Small travelers in an antique land

(Begun in response to this HN comment.)

When I was small, my father had me along to work one Saturday, because he couldn’t think of where else to put me. Since he worked in a broadcast facility, I had no end of interesting technology with which to occupy myself while he worked, and was still happily so engaged when he finished up and left. Once I’d got around to noticing he had gone, and not yet knowing my home phone number, I asked the receptionist to call and ask him what I should do. His answer, which she relayed verbatim, was “hoof it”. So I did. Not entirely without dismay, seeing as it was a bit rough to have been just straight up ditched like that; I may well have sniffled a bit, but by God, if “hoof it” was the order of the day, then hoof it I most certainly would.

I was most of the way home when he found me; apparently the receptionist had called back in some dismay of her own to report that I had not grasped what apparently was intended to be a joke, and had instead turned on my tiny heel and marched my pint-sized self straight out the exit door. I suppose one must be rather broad in one’s humor when one’s audience is a five-year-old; I do not recall at that age being particularly at home with subtlety. On the other hand, like most of my father’s jokes, this one was not particularly funny, so perhaps I may be excused for having taken it straight.

He was furious when he found me, and I had no idea why – once I’d got over the initial upset and realized that I actually knew very well how to get home from where I was, I had begun to enjoy myself a great deal, in the sense of self-sufficiency and ability to achieve seemingly grown-up things on one’s own that I think all children must cherish – certainly I did! And it was rare, at such a young age, to find an opportunity to experience the world unmediated. I often felt myself to move uncomprehending through a world made for and by giants, full of artifacts as pregnant with wonder as towering in their illegibility. And I often distantly resented the pathetically pared-down and brightly colored offerings which were thought appropriate for one of my age – inchoate as it could only be with but a couple years’ knowledge of the written language, I was angry that my time was so often wasted, and that I had no option to make it otherwise. So to walk among those artifacts alone was a benison beyond price, especially as I was rather sickly then, which made such opportunities rarer than they would have otherwise been. Years later, I would feel I must know something of what Shelley’s traveler must have felt.

But since he got the receptionist’s second call, he’d been driving terrified all over town, presumably expecting to find me being gnawed apart by bears. Adult experience gives me to understand that his real fear was that of being seen to be a poor enough father that he forgot he had a son, but that’s not something one can be expected to intuit at the age of five.

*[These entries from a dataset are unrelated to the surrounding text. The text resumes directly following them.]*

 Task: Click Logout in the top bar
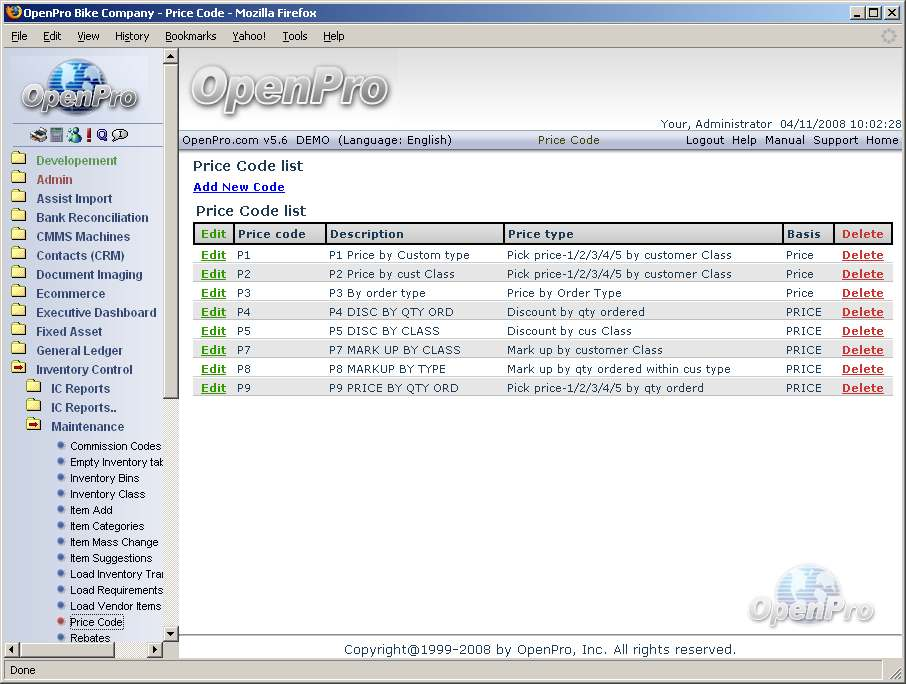[x=704, y=140]
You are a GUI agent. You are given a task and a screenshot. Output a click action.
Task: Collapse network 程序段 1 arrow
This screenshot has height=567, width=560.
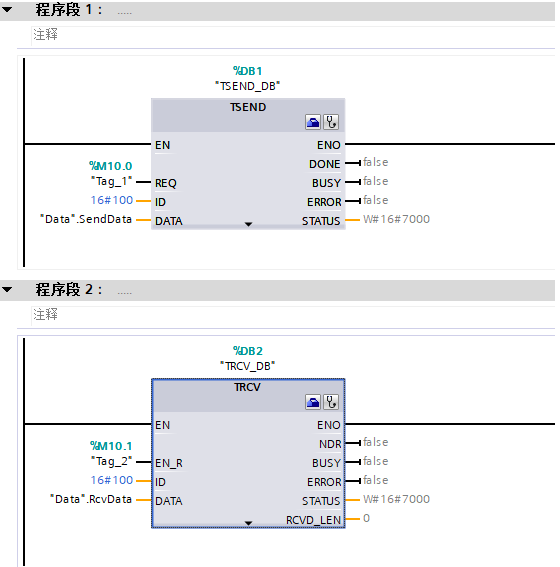(7, 10)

And I don’t suppose it must have helped his mood that I’d recognized his car coming and done my best to hide before he got close enough to see me – this in particular left him wounded and uncomprehending, but it made perfect sense to me, and I was rather irked in my own miniature right; having been told to find my own way home, and having then got over the upset this caused me and not only made a credible start of it but seen the task nearly to completion, why should he now forbid that I finish what he had himself bade me start?

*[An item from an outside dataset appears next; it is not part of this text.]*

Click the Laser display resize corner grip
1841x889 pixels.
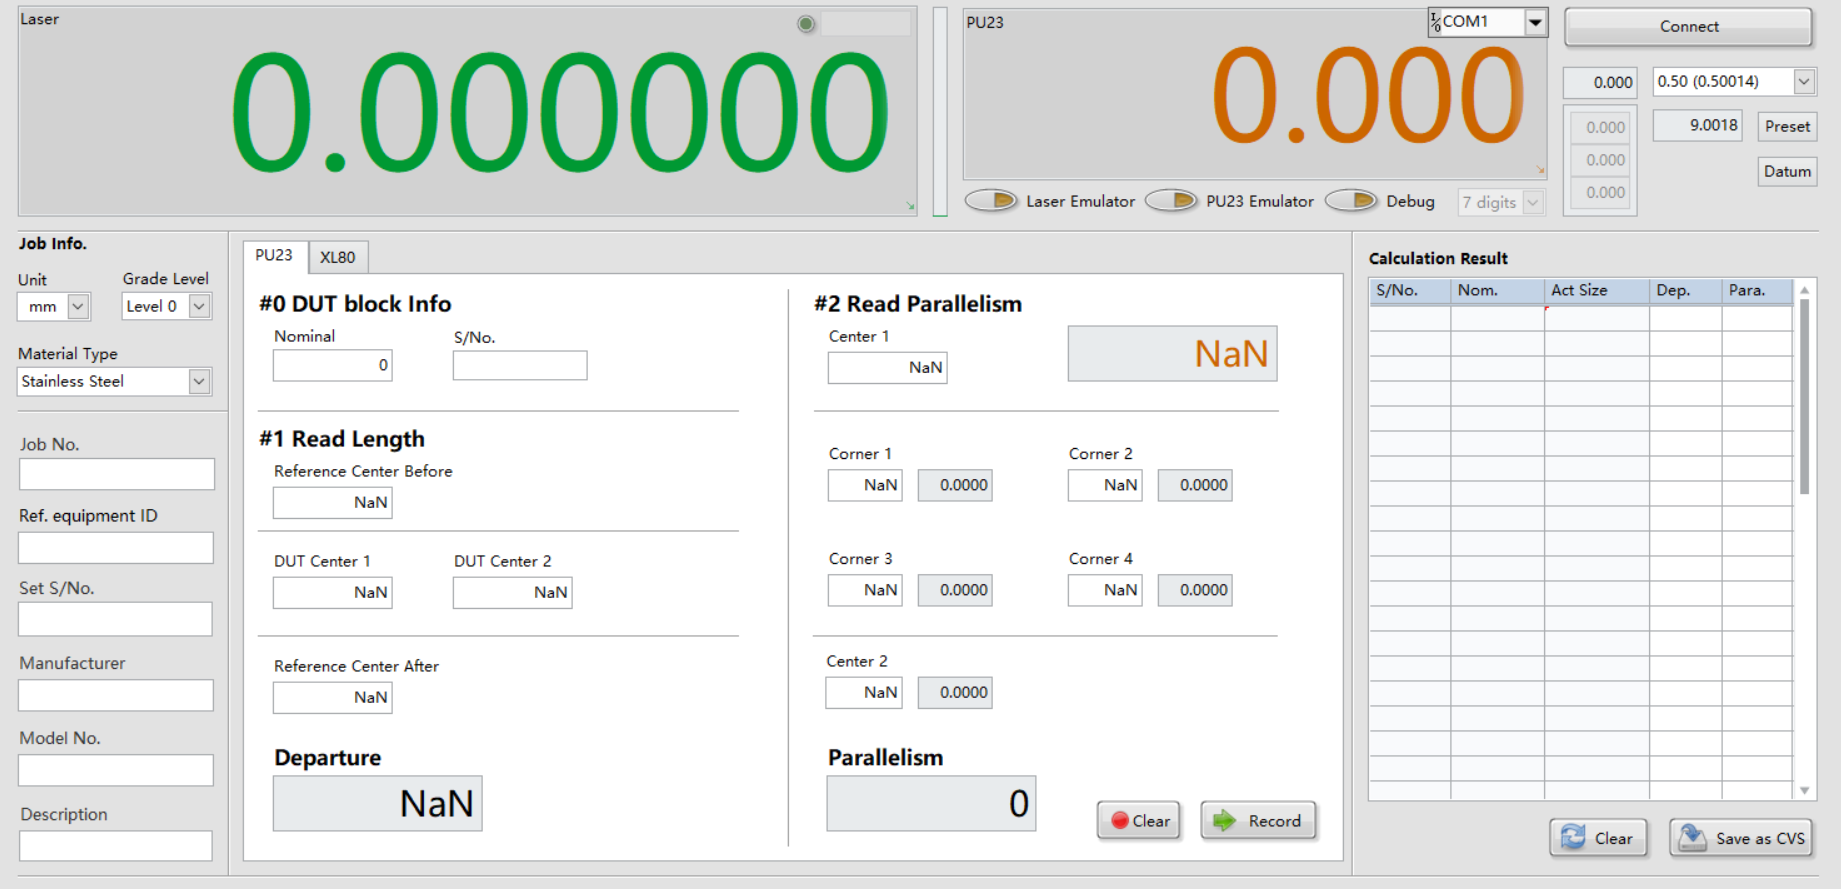click(x=910, y=206)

In later years, I would learn that this was rather typical of the man, who had never yet learned that the consequences of his actions, however unintended, were as much to his account as the actions themselves had been. But in the time and place where these things occurred, those actions of his were themselves atypical in the extreme. No one, I later learned, understood why he’d been upset at all with my display of ability to get myself home on foot over a distance of a bit less than a mile, or why he’d imagined me to be in some terrible danger posed by the rural and rather sleepy university town in which I then lived. Such self-sufficiency in so young a child was to be prized and fostered at every opportunity, and however things might be in the undoubted sink of New England depravity from which my damnyankee father had come, hadn’t he been here long enough to realize that this was a place where people looked out for one another’s kids, instead of throwing them in a bear pit?

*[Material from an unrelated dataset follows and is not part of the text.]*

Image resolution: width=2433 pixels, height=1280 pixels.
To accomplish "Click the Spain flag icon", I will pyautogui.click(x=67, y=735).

But I get the sense lately that such overblown fears are less the exception any more than the norm, here in the US at least. No doubt kids now being raised under such conditions will turn out by and large just fine, as most kids persistently do despite whatever nonsense happens to characterize the age. But I do feel it’s a shame nonetheless, and a loss, that what in early childhood made me an occasional object of pity – that I wasn’t trusted to do things on my own that other children were trusted to do – should since have so become the norm that now there are things no child, by force of law, may be trusted to do – that all today’s travelers in antique lands must be always chaperoned by giants, until they finally become giants themselves. And wonder? Breath of the Wild will have to do, I suppose, for children who are never allowed to feel it.